How can we persuade all of the people who are committed to silly and harmful things in the name of “morality” to change their commitments, to have different goals in life, and to lead better lives? I think that this third project is actually the most important project facing humanity at this point in time.
It subsumes everything else we could care about — from arresting climate change, to stopping nuclear proliferation, to curing cancer, to saving the whales.

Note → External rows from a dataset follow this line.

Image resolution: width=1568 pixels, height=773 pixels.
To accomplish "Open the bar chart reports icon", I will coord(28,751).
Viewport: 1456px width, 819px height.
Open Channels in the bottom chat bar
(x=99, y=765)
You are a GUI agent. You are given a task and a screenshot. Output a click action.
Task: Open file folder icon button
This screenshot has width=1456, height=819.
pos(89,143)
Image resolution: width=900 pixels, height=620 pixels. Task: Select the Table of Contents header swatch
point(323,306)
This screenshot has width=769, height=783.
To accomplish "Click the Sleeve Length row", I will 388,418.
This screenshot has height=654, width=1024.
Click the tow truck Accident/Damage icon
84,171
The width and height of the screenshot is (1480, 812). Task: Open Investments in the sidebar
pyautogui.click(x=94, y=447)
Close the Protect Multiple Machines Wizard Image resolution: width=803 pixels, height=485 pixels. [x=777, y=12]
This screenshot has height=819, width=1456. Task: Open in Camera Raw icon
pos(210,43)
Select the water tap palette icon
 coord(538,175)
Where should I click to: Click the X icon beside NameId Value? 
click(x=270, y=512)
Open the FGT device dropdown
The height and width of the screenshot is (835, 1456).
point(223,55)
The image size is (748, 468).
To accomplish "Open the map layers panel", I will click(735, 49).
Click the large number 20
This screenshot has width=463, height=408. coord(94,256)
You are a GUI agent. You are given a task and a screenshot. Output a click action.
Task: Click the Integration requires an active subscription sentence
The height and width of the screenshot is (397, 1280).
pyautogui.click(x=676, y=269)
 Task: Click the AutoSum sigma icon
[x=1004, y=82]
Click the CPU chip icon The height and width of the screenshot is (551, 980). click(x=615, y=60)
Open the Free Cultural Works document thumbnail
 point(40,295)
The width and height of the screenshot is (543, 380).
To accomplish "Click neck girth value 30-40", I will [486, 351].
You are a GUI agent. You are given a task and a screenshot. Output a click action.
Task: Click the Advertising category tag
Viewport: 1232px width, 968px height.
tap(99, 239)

Any effort that requires that we collectively get our priorities straight and marshal massive commitments of time and resources would fall within the scope of this project. To build a viable global civilization we must begin to converge on the same economic, political, and environmental goals.
I agree with Harris that the foundation of almost all suffering may well be our human inability to understand how to act morally and to act on that knowledge. However, I’m not certain science — or as Harris explains — a scientific approach is the answer. My year-long search for goodness is, at least in part, my quest to understand this problem and to glimpse possible answers.
But the more I listen to Harris, the more I see the danger of our shared quest. Human experience is littered with the bodies and minds of those who have been sacrificed on the altar of Moral Right. (Think Taliban. Think Ugandan anti-gay lawmakers. Think genocide: I’m right. You’re wrong. Therefore, you must do what I say.)
I suspect that it’s fear of the errors of the past (and sometimes of the present) that makes so many people shy away from the topic of morality. And yet, the problem we’re considering — that sinking, awful lack of morality that’s crippling society — is real.
How do we do this morality thing in a way that actually helps people, instead of hurting them?